◆ **WHAT YOU NEED TO DO**
In the records below, find the line with "934x730 pixels." and the line with "Click the mishamsk"; return exactly those lines and every line between them.

◆ **RECORD EXTRACTS**
☆ ☆ ☆ ☆ ☆

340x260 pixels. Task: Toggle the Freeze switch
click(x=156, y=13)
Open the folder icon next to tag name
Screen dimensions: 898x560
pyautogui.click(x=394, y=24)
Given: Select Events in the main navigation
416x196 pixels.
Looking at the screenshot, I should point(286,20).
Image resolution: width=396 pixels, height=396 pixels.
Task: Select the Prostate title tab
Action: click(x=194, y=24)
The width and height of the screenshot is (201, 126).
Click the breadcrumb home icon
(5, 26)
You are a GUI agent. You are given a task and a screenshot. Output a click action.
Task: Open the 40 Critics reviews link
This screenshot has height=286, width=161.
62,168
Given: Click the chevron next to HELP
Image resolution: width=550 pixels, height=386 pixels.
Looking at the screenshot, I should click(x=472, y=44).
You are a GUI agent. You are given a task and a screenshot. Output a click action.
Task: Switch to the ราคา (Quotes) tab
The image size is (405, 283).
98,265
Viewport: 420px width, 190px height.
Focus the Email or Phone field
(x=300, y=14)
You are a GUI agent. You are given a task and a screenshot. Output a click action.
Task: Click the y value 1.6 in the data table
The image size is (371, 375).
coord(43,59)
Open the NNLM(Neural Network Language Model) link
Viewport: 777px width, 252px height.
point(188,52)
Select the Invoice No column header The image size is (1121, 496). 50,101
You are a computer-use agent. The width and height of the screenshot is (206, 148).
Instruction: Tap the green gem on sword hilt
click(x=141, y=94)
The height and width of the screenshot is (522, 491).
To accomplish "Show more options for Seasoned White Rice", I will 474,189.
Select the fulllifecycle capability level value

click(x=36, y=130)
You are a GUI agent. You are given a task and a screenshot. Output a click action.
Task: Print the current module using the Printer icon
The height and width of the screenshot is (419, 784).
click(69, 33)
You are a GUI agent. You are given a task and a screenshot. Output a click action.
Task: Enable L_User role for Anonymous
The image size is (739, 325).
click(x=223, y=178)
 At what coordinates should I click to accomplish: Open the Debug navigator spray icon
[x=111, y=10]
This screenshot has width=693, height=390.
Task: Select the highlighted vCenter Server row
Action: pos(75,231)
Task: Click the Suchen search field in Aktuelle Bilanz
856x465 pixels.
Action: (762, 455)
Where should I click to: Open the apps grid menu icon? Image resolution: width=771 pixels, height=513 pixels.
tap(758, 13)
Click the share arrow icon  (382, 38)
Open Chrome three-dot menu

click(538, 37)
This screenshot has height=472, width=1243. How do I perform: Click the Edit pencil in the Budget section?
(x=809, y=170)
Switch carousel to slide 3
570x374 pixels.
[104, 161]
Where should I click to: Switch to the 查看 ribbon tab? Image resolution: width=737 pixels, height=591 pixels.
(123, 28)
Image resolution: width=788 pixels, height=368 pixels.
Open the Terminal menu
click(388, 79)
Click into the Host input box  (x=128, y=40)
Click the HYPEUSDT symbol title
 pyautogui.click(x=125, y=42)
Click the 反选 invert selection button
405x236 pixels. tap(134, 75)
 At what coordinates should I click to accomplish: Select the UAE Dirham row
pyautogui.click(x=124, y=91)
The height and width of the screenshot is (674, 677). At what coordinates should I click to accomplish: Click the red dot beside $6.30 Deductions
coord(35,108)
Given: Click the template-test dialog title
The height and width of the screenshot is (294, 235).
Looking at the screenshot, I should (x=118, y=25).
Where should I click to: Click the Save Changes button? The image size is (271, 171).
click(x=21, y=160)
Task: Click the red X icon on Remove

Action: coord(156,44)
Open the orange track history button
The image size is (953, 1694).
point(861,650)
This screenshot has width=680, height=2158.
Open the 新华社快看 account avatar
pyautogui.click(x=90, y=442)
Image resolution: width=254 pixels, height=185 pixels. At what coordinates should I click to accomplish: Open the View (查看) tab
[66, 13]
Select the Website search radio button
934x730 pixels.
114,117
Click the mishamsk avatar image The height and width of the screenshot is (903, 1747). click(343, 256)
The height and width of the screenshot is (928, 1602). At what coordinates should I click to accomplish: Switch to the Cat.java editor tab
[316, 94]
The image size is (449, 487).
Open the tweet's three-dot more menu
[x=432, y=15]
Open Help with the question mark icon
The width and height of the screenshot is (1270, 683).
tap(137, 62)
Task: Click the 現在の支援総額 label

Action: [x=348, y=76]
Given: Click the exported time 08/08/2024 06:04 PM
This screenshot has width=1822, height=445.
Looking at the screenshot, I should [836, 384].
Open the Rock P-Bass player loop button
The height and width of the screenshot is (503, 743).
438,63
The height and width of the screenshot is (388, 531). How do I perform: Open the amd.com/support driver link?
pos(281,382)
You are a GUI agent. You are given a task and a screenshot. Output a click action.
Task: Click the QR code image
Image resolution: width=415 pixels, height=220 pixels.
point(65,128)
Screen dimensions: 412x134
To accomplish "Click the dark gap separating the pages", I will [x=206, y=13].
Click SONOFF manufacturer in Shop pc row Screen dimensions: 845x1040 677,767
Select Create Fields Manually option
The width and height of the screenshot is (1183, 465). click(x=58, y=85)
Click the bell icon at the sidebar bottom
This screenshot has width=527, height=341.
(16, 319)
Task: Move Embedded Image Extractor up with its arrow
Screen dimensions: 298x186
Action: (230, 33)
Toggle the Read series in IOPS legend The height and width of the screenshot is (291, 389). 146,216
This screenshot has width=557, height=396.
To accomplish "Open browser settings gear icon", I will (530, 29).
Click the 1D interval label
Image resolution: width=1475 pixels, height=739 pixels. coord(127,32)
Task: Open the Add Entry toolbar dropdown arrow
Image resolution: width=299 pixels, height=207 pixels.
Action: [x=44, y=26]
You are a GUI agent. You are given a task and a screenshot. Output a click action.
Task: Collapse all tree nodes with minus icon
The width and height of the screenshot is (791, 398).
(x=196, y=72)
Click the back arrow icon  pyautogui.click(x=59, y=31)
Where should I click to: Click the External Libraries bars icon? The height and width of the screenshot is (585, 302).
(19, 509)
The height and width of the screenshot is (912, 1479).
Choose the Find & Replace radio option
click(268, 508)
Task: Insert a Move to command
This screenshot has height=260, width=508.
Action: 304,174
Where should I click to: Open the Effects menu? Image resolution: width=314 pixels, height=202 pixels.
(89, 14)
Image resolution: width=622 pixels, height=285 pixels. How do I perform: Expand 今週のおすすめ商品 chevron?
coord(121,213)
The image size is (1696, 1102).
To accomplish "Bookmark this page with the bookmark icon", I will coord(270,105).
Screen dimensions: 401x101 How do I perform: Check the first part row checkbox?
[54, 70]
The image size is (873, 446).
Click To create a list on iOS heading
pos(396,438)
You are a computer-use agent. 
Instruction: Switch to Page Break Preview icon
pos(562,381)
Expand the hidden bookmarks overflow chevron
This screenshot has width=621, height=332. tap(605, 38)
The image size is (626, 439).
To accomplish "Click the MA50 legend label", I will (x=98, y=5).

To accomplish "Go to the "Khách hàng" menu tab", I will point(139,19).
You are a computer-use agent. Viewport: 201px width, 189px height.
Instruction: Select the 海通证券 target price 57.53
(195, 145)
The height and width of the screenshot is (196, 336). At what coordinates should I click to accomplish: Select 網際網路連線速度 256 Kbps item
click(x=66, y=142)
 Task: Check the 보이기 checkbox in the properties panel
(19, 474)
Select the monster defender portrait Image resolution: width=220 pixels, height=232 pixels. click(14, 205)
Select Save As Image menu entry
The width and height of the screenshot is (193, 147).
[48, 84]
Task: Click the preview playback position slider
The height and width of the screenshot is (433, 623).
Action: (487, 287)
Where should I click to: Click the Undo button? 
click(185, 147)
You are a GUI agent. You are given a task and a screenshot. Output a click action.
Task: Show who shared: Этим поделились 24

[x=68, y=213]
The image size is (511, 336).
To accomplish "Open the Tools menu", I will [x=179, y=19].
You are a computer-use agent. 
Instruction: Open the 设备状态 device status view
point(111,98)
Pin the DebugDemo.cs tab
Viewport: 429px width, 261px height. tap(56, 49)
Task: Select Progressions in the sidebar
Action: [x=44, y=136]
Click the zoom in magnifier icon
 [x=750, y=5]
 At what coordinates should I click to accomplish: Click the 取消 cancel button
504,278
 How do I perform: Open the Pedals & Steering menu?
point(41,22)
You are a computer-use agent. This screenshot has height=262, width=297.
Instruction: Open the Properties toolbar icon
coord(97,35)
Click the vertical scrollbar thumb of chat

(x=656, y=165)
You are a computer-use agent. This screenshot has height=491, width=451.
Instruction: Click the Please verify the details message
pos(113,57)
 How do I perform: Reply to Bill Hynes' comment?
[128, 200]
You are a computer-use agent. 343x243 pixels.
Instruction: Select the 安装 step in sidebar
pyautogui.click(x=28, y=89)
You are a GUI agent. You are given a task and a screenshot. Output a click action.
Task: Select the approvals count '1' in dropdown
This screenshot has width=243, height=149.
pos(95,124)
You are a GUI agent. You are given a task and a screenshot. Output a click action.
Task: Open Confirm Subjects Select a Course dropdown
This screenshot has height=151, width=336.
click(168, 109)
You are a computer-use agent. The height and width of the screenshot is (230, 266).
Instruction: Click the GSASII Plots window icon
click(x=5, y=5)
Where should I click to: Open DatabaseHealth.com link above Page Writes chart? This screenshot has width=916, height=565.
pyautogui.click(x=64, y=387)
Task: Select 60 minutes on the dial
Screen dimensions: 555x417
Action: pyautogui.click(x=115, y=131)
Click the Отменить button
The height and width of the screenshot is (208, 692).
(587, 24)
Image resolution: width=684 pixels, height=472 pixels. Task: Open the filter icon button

☆ ☆ ☆ ☆ ☆

◆ **WRITTEN REPLY**
934x730 pixels.
114,117
Click the mishamsk avatar image The height and width of the screenshot is (903, 1747). click(343, 256)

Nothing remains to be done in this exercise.